#### Aufgaben:
a – Welche Bestimmung des ASVG legt laut dem Text zur Versicherungspflicht von Pensionsbeziehern fest, dass ein Anspruch auf eine laufende Leistung mit dem Anfall eines Anspruches auf eine andere laufende Leistung erlischt?
b – Führe den Text zur Versicherungspflicht von Pensionsbeziehern im Anschluss an seinen letzten Satz weiter.

#### Vorliegender Text:
• • • •

Eine gegenteilige Ansicht läßt sich auch nicht aus dem Erkenntnis des Verfassungsgerichtshofs Slg 12.739/1991 ableiten. Der Verfassungsgerichtshof erblickte dort in der Beitragspflicht nach dem GSVG bei bereits eingetretener Versorgung nach dem ASVG keine Unsachlichkeit und führte wörtlich aus:
"Der VfGH teilt daher die Bedenken der Beschwerde gegen die Verfassungsmäßigkeit der angewendeten Bestimmungen über die Versicherungspflicht nicht. Solche Bedenken ergeben sich auch nicht aus § 100 Abs 2 ASVG, wonach ein Anspruch auf eine laufende Leistung mit dem Anfall eines Anspruches auf eine andere laufende Leistung erlischt. Selbst wenn diese Bestimmung auf das Erlangen einer zweiten Alterspension (gleich welcher Höhe) anwendbar sein sollte, könnten sich Bedenken nur gegen § 100 Abs 2 ASVG selbst richten, nicht gegen die hier allein präjudizielle Versicherungspflicht weiterbeschäftigter Pensionsbezieher."
Diese Formulierung läßt nicht erkennen, daß der Verfassungsgerichtshof die Ansicht vertritt, es bestehe ein Anspruch auf eine zweite Alterspension, stellt er doch bloß die dort gar nicht entscheidungswesentliche Möglichkeit einer solchen Rechtsauffassung in den Raum.

• • • •

#### Ausgangsdaten:
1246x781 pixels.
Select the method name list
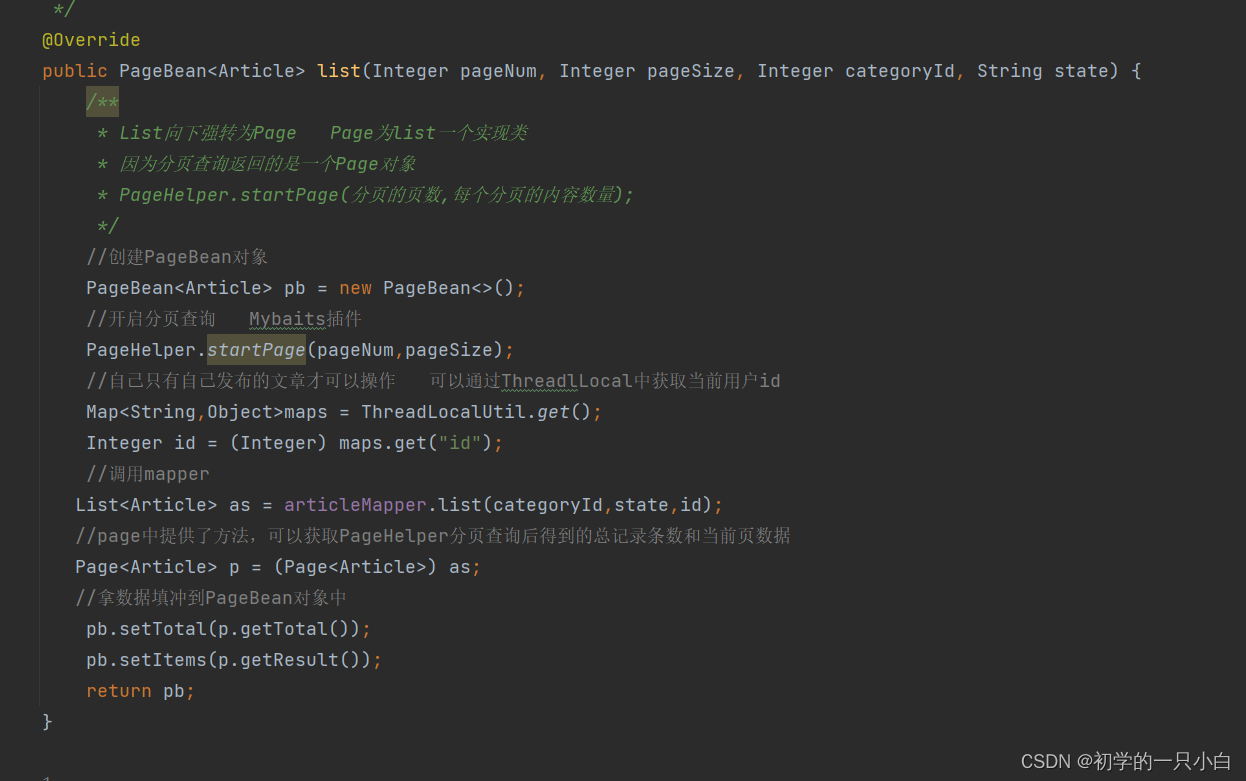[x=338, y=71]
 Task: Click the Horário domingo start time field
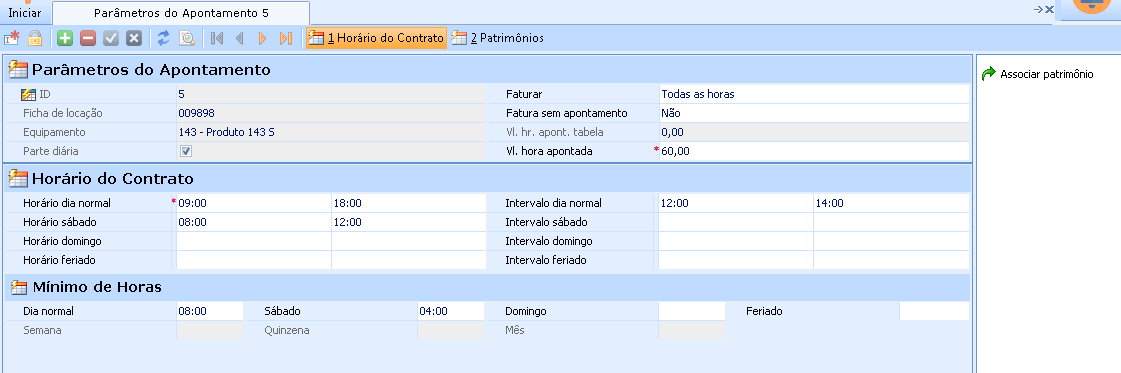[x=254, y=242]
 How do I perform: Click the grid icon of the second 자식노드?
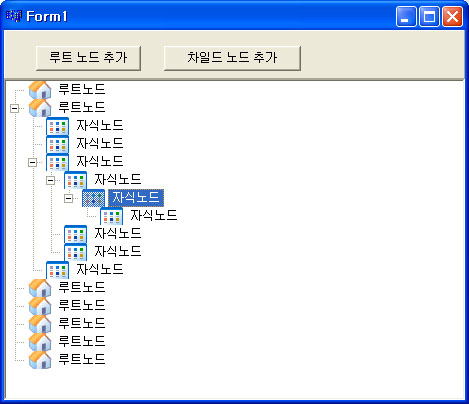[x=58, y=144]
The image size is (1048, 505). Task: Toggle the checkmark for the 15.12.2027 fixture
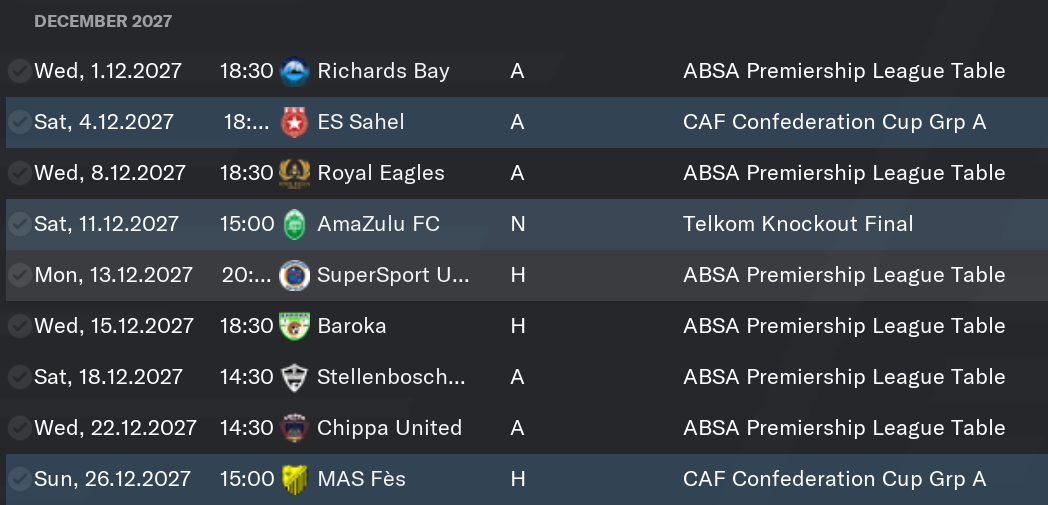tap(19, 326)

• • • •

#### Lösungen:
a – § 100 Abs 2 ASVG.

b –
Schließlich ist noch auf den Versicherungsfall der vorzeitigen Alterspension bei langer Versicherungsdauer hinzuweisen. Nach § 253 b Abs 1 Z 4 ASVG (§ 131 Abs 1 Z 4 GSVG, § 122 Abs 1 Z 4 BSVG) ist Voraussetzung für diese Alterspension, daß der Versicherte weder der Pflichtversicherung nach dem jeweiligen Bundesgesetz noch einem anderen Sozialversicherungsgesetz unterliegt. Auch die durch das Sozialrechts-Änderungsgesetz 1991, BGBl 157, eingeführte "Bonifikation" durch Erhöhung der Alterspension bei Aufschub der Geltendmachung des Anspruches (§ 261 b ASVG, § 143 GSVG, § 134 BSVG) war von diesem Gedanken getragen (vgl AB 85 BlgNR. 18. GP, 4).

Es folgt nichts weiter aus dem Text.